Si la gauche a clairement condamné les faits, LR et le RN se sont réfugiés derrière « l’enquête » et le « soutien à la police » jusqu’à parfois rendre la victime responsable de sa propre mort.
L ’émotion et la condamnation du geste du policier auraient pu être unanimes. Les réactions depuis la mort du jeune Nahel à Nanterre, mardi, montrent pourtant une polarisation inquiétante quant à la vision de la police républicaine, de la légitime défense ou des banlieues.
D’une même voix, la gauche a d’abord fait part de son émotion : « Toutes nos pensées vont à la famille et aux proches du jeune homme tué », a déclaré le secrétaire national du PCF, Fabien Roussel. Et rappelé quelques fondamentaux : « La peine de mort a été abolie en France, personne ne peut la rétablir de manière unilatérale », souligne Thomas Portes (FI). « Le refus d’obtempérer ne donne pas de permis de tuer », redit Olivier Faure, premier secrétaire du PS.
Sur twitter, les députés RN n’ont aucun mot pour la victime ou sa famille
Ces évidences ne le sont plus, au vu des réactions à droite. Car certains responsables politiques ont cherché à relativiser l’acte pourtant documenté par une vidéo. « Si ce jeune est mort, c’est d’abord parce qu’il a cherché à se soustraire à un contrôle », estime le vice-président des « Républicains », François-Xavier Bellamy.
Sur les comptes Twitter des 88 députés du RN, on ne trouve aucun mot pour la victime ou sa famille, aucune condamnation claire de ce meurtre, mais divers messages de « soutien aux forces de l’ordre », dès les heures qui suivent le drame. « Il faut être très précautionneux en respectant la présomption d’innocence, mais ça pose le problème du refus d’obtempérer », avance Sébastien Chenu. « Je n’y étais pas, je ne suis pas juge d’instruction », a réagi Jordan Bardella, se réfugiant derrière « l’enquête en cours ». Il y a une semaine, le président du RN prenait moins de pincettes à propos de l’agression d’une jeune fille et de sa grand-mère à Bordeaux, dressant sur Twitter, « le palmarès de l’agresseur ultraviolent », en listant ses condamnations judiciaires.
Marine Le Pen a attendu 24 heures
Mercredi, Jordan Bardella, qui a « une pensée pour la famille du policier (…) sans doute blessé psychologiquement », a ajouté : « Il est de mon devoir de rappeler qu’il y a 25 000 refus d’obtempérer par an et que les “forces de l’ordre” sont devenues des cibles en banlieue parisienne. » Des chiffres ânonnés par une dizaine d’élus d’extrême droite – comme si ceux-ci pouvaient justifier une mise à mort.
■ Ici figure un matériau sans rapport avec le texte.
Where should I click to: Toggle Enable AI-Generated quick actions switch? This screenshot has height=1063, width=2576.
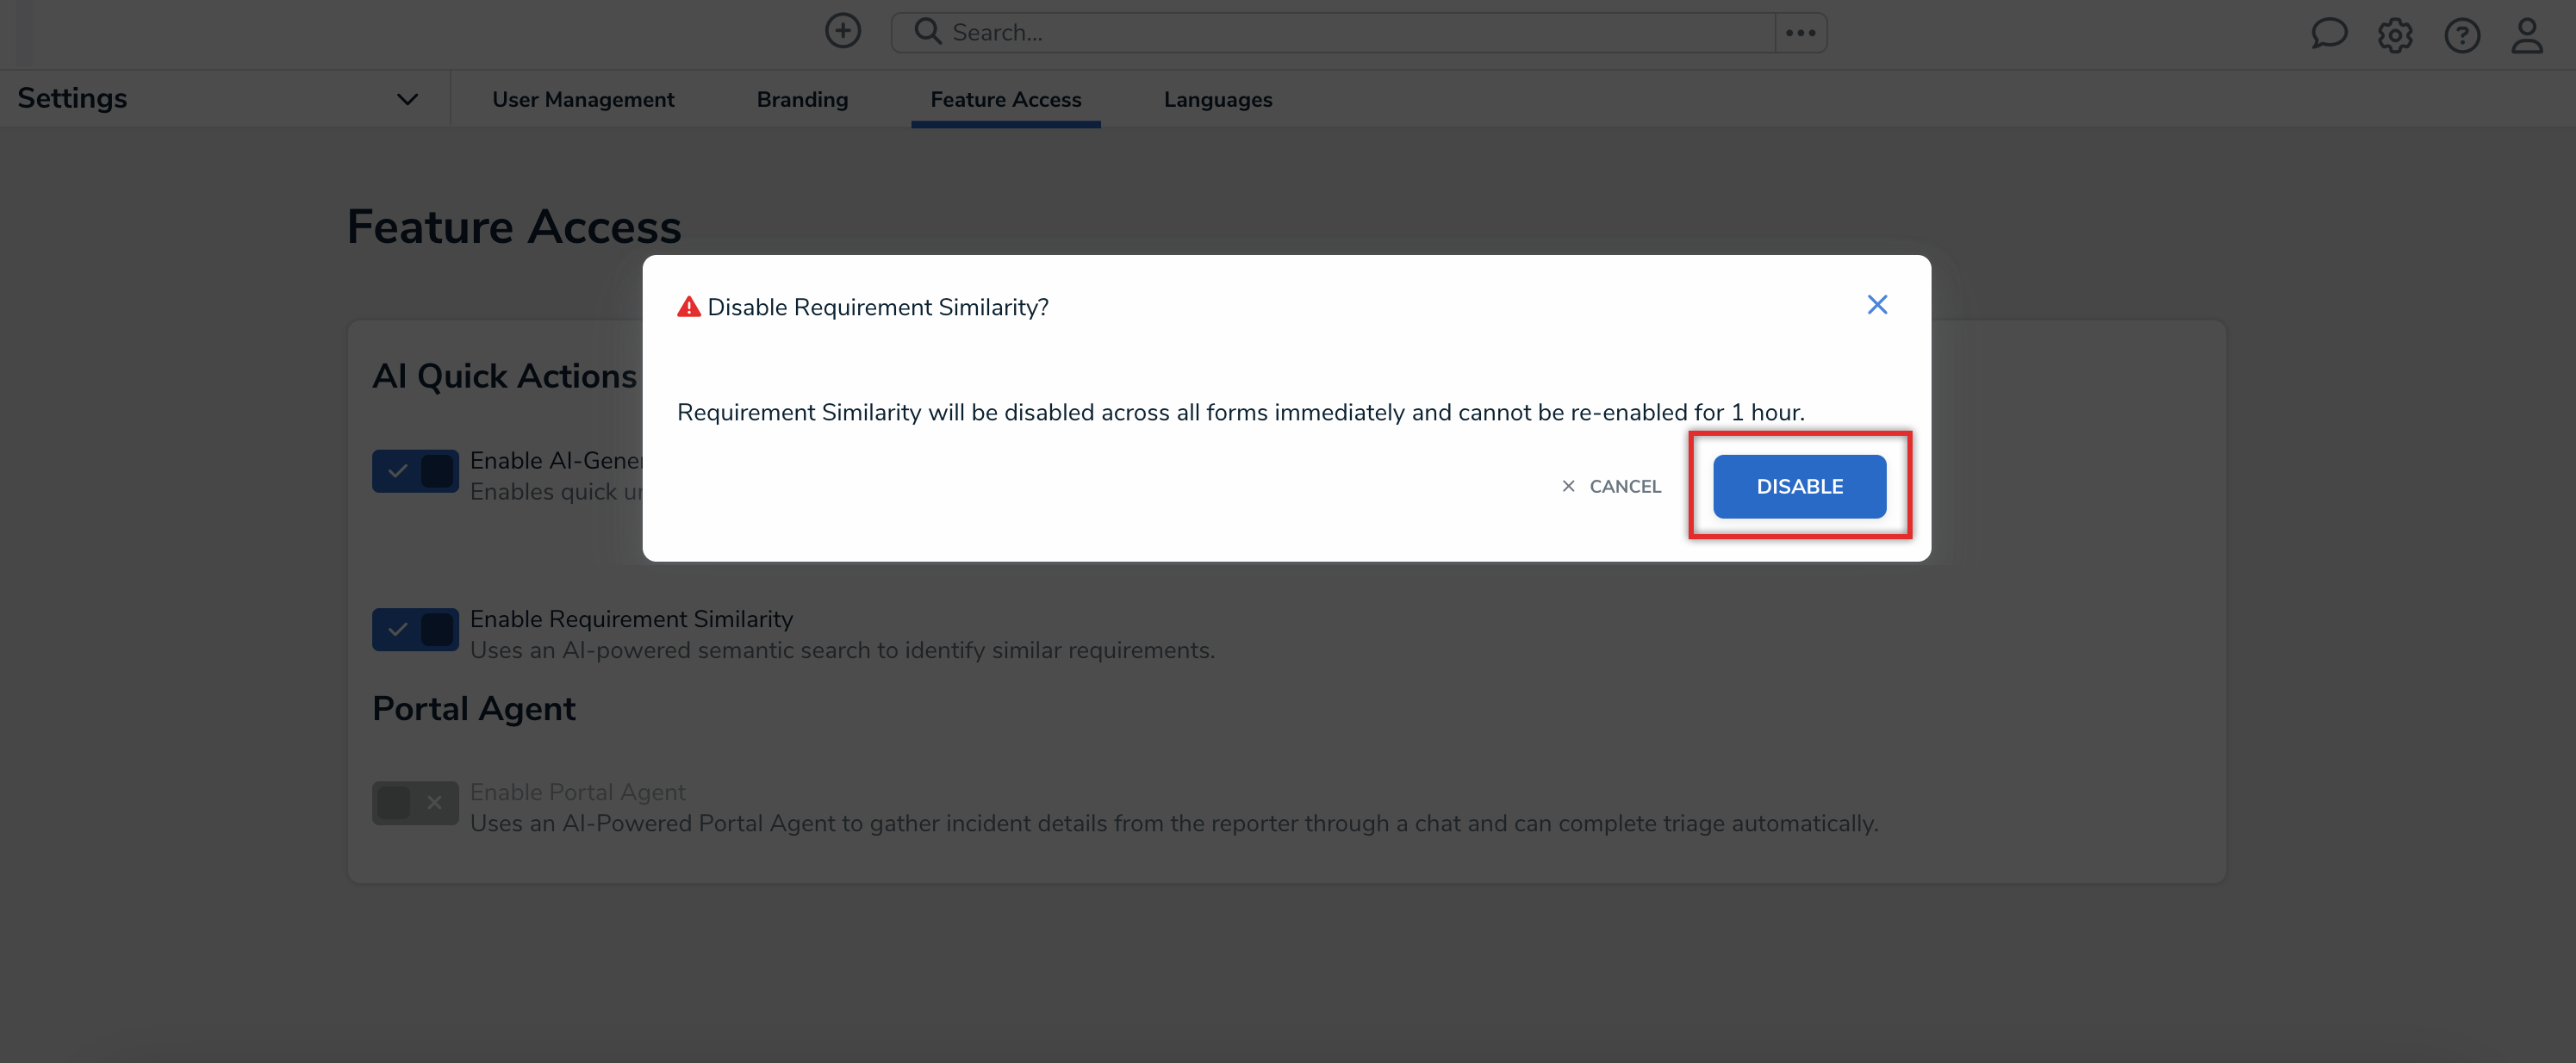click(415, 471)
Quant à Marine Le Pen, elle a attendu plus de 24 heures avant de réagir depuis l’Assemblée, pour reprocher aux députés de « multiplier les minutes de silence » après un hommage rendu dans l’Hémicycle.
Éric Ciotti, président de LR, s’est aussi longtemps muré dans le silence, avant de réagir aux heurts dans la nuit à Nanterre. Puis de s’en prendre à la gauche, à Marine Tondelier notamment, après que la secrétaire nationale d’EELV a pointé du doigt « le problème du racisme dans la police ». « L’extrême gauche souffle sur les braises et espère une vengeance contre les “forces de l’ordre” », ose Éric Ciotti, dénonçant une « récupération ».
La droite et son extrême accusent aussi la gauche de réagir moins promptement à d’autres drames, comme à Annecy le 9 juin, où l’assaillant était un réfugié syrien. Or, l’acte odieux à Annecy a été unanimement condamné par le monde politique. Dans le cas de la mort de Nahel, LR et RN se montrent incapables de dénoncer une exécution sommaire.